I’m trying to use KubeCluster to start a dask cluster on a remote K3S cluster. The below code is actually able to provision a worker pod. However, creating the cluster with cluster = KubeCluster('worker-spec.yml')
times out before returning the cluster object. This is the timeout error below… Should it be using localhost? Am I on the right track thinking that’s the culprit?
OSError: Timed out during handshake while connecting to tcp://localhost:52729 after 10 s
This is the test code I’m starting with from the KubeCluster docs. As you can see, I’ve tried altering some of the timeout parameters, but that didn’t help.
import dask
from dask_kubernetes import KubeCluster, KubeConfig, make_pod_spec
auth = KubeConfig(config_file="~/.kube/remote")
# dask.config.set({"kubernetes.scheduler-service-wait-timeout": 300})
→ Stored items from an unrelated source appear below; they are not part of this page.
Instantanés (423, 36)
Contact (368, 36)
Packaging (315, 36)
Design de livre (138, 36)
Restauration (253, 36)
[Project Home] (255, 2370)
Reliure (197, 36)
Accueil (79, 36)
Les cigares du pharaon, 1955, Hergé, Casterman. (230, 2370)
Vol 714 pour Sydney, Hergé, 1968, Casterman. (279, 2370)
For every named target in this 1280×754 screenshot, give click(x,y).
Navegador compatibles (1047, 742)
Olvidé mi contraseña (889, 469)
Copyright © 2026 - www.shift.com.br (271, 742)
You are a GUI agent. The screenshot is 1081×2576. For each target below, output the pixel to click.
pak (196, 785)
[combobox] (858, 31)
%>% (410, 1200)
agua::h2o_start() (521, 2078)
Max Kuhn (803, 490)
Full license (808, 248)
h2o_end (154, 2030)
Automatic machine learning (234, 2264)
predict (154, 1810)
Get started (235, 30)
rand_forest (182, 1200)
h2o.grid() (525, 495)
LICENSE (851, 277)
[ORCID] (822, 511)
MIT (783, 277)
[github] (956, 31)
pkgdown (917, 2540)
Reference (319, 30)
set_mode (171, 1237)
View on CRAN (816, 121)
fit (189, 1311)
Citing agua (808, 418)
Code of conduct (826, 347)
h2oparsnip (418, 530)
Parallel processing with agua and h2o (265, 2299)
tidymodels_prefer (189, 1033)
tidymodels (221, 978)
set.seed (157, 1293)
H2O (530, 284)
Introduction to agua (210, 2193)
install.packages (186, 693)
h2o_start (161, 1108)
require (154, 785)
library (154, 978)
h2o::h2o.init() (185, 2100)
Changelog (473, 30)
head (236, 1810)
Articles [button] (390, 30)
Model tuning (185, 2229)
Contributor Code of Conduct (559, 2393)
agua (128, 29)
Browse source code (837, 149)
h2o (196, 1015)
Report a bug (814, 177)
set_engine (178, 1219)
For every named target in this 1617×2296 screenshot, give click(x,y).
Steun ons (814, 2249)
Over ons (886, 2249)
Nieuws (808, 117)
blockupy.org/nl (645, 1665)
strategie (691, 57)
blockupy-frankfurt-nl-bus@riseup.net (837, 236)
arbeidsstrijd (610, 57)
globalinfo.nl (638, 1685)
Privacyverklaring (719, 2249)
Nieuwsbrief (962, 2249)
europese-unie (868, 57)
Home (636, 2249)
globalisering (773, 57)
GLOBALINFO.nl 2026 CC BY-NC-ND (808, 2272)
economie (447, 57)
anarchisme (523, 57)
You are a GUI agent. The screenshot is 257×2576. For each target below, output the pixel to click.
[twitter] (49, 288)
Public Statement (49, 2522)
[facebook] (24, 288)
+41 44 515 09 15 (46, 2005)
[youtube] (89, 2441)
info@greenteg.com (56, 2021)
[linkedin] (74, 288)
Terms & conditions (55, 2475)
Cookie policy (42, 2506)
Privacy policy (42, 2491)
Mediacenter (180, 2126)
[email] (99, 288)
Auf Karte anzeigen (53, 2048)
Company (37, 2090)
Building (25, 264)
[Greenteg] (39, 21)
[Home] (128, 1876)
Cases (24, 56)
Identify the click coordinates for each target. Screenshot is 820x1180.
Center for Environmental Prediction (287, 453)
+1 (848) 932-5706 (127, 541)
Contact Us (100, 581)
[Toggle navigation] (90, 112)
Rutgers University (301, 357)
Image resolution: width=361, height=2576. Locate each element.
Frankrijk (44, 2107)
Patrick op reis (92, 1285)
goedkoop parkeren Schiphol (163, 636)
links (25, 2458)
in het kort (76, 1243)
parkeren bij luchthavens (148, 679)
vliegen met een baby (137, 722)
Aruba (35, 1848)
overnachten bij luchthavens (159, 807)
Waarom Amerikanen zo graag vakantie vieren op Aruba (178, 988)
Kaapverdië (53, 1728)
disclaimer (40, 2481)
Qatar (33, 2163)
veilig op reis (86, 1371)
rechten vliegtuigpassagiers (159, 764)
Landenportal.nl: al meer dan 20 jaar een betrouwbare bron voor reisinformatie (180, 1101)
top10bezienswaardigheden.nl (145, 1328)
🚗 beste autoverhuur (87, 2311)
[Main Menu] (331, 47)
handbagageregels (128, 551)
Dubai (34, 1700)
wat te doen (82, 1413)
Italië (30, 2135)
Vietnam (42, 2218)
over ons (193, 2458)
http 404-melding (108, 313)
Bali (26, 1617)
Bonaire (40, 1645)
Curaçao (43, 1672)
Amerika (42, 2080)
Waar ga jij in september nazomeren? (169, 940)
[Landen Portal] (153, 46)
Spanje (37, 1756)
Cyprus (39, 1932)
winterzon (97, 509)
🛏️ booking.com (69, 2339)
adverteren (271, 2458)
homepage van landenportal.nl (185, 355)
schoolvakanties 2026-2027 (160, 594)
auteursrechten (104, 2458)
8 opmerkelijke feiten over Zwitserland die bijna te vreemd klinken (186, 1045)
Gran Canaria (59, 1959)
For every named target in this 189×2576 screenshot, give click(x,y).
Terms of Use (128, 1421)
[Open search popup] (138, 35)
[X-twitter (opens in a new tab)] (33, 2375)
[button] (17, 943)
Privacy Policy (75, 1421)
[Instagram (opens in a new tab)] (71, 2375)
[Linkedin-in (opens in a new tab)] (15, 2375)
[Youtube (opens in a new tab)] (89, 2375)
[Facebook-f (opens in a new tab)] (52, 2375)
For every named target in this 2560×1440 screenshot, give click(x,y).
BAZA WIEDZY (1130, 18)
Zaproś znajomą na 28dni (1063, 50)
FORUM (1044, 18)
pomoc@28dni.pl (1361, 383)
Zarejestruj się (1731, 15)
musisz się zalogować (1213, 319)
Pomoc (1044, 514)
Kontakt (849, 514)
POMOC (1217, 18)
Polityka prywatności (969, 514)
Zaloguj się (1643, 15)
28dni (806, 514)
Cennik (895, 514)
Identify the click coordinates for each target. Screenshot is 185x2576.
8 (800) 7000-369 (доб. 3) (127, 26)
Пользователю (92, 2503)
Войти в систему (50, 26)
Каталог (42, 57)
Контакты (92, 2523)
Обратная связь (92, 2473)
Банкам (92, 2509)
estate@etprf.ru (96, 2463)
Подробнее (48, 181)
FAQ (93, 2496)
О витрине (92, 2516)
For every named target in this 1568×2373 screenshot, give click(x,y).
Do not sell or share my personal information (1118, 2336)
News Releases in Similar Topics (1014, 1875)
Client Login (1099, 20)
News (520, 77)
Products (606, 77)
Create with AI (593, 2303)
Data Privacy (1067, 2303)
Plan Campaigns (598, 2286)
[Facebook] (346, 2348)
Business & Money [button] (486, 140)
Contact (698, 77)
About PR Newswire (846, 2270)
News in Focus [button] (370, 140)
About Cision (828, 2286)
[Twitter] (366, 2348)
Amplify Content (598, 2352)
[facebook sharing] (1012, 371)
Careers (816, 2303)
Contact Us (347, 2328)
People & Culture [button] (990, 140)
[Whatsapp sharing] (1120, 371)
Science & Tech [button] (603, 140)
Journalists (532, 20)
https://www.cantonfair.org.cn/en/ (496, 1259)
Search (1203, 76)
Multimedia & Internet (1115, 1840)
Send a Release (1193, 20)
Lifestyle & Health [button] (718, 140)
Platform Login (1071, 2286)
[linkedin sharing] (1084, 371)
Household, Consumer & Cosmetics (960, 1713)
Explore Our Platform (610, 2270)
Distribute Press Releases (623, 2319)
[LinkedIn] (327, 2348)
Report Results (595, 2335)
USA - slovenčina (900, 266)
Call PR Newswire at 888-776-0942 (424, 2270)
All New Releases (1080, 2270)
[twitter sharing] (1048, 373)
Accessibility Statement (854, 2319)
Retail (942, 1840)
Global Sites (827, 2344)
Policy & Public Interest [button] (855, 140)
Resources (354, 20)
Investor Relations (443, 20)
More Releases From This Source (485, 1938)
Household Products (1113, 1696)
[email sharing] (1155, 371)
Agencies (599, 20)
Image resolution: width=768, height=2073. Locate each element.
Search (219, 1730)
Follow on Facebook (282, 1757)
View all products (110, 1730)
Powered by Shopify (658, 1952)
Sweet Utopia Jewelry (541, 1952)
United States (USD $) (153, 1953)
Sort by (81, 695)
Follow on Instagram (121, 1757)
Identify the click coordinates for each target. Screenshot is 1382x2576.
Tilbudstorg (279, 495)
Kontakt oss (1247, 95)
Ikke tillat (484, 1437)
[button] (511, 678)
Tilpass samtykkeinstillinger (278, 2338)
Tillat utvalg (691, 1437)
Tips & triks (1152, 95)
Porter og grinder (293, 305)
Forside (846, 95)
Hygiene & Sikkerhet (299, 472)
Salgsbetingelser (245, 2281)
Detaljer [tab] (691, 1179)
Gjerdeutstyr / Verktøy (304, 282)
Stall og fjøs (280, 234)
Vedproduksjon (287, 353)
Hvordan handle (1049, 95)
# dask.config.set({"distributed.comm.timeouts.connect": 300})
cluster = KubeCluster('worker-spec.yml')
cluster.scale(3)
P.S. I’m using the worker-spec.yml
from the example in the docs (KubeCluster — Dask Kubernetes 2021.03.0+100.g4a69e3a documentation) and updated it with the resource limits and requests that match my nodes’ CPU and RAM.